Alıştırma görevleri =
1) Sayfadaki metnin "Tabandan yayılmayı hedefleyen, iktidar" sözcüklerinden başlayıp "campaign) birleştirmiş oluyoruz." sözcükleri de dahil olmak üzere olan bölümünü hiç değiştirmeden yazın.
2) Sayfada geçen "Tabandan yayılmayı hedefleyen, iktidar pratiklerini tersine çeviren bir yöntem öneriyorum." cümlesini İngilizceye çevirin.

Sayfa =
Aldığım beş soru ve bir yorum üzerine bu yazıda nasıl müzakere edeceğimizi, yani siyasal iktidarın hayatımızı yutmasını nasıl kısıtlayacağımızı, yani nasıl direneceğimizin cevabını toparlıyorum. Önceki yazılarımda ısrarla ne yapacağımızı anlatmıştım, ancak nasıl yapacağımızı çok fazla anlatmamıştım.
Tabandan yayılmayı hedefleyen, iktidar pratiklerini tersine çeviren bir yöntem öneriyorum. Bugüne kadar mücadele yönteminde yanıldığımız, demokrasi mücadelesinde yenildiğimizden belli. Odaklanmamız gereken şey demokrasinin değişkenleri değil, iktidar pratikleri.[2] Böylece taban (grassroots movement) sosyal hareketiyle taban siyasi kampanyasını (grassroots campaign) birleştirmiş oluyoruz.
1. “Ben Durduğum Yerden Nasıl Bilgi Nesnesi Üretebilirim?” – Gündelik Stratejilerle Başlayalım
Durduğumuz yer neresi? Öncelikle durduğumuz yeri tanımlayalım.
Bu pasif konumlanmayı, aktif bir sürece çevirelim. Oturduğu yerden yayınları ve mitingleri takip eden insan, içerleyen bir insan tipidir: Tıpkı futbol taraftarlarının hakemlerden yakınması ancak asla ligi boykot etmemesi gibi içerleme pozitif bir harekete dönüşmez. Eğer insanlarımız yalnızca Halk-Sözcü TV yayınları izlerse, travmatize olur ve gerçeklikten bağı yine iktidar televizyonu izlemiş kadar kopar. Gerçeklikten bağımızın kopması, toplumsal pratik ihtiyaçlarımıza çözüm bulamamamıza yol açar.

Veri kümesi alıntıları =
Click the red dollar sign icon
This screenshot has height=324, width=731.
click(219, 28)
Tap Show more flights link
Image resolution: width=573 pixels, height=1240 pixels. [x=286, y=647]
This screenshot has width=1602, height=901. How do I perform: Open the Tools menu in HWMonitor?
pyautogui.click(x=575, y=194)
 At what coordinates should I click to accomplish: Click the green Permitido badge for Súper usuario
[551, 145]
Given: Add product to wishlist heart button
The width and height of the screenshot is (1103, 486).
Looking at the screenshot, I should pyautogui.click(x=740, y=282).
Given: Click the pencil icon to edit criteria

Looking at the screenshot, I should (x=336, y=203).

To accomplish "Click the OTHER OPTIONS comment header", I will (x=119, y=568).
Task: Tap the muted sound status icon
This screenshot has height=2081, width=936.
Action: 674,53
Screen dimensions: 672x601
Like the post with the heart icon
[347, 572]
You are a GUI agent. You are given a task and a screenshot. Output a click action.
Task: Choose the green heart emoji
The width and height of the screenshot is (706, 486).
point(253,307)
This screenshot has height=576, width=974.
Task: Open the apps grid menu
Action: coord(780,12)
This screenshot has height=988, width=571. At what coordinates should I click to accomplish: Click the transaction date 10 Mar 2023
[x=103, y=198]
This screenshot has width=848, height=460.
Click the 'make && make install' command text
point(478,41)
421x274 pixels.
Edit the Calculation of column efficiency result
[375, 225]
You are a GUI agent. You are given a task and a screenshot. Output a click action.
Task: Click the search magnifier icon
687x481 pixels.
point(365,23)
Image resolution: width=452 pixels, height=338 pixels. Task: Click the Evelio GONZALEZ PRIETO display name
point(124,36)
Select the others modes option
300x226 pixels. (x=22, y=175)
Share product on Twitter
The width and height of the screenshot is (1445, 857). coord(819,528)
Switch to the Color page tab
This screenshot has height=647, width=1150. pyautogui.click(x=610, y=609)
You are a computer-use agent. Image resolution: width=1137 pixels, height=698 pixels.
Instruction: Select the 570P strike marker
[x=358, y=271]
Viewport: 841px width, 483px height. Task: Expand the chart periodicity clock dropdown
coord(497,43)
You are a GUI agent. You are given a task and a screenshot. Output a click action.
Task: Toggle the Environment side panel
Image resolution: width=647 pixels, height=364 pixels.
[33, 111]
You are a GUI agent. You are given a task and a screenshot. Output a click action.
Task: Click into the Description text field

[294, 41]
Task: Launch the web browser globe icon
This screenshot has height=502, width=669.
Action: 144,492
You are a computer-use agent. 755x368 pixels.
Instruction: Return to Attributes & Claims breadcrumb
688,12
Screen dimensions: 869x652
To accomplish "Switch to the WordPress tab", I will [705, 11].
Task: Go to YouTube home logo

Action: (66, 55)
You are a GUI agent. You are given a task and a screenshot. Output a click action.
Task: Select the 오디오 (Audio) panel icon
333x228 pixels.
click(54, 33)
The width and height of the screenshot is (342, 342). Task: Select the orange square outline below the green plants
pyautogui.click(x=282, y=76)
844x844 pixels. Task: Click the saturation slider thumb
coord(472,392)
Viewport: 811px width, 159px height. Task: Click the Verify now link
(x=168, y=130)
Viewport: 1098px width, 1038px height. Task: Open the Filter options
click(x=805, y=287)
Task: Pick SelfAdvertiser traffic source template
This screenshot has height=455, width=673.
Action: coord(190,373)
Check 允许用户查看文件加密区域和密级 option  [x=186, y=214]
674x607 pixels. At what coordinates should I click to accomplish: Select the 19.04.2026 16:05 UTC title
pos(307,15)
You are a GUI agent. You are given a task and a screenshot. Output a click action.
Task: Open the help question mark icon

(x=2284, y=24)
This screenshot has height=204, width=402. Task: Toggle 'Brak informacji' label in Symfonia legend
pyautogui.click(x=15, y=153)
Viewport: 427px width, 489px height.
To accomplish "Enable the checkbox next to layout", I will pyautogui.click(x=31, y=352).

Görev çıktıları =
1)
Tabandan yayılmayı hedefleyen, iktidar pratiklerini tersine çeviren bir yöntem öneriyorum. Bugüne kadar mücadele yönteminde yanıldığımız, demokrasi mücadelesinde yenildiğimizden belli. Odaklanmamız gereken şey demokrasinin değişkenleri değil, iktidar pratikleri.[2] Böylece taban (grassroots movement) sosyal hareketiyle taban siyasi kampanyasını (grassroots campaign) birleştirmiş oluyoruz.

2) I propose a method that aims to spread from the grassroots and reverses the practices of power.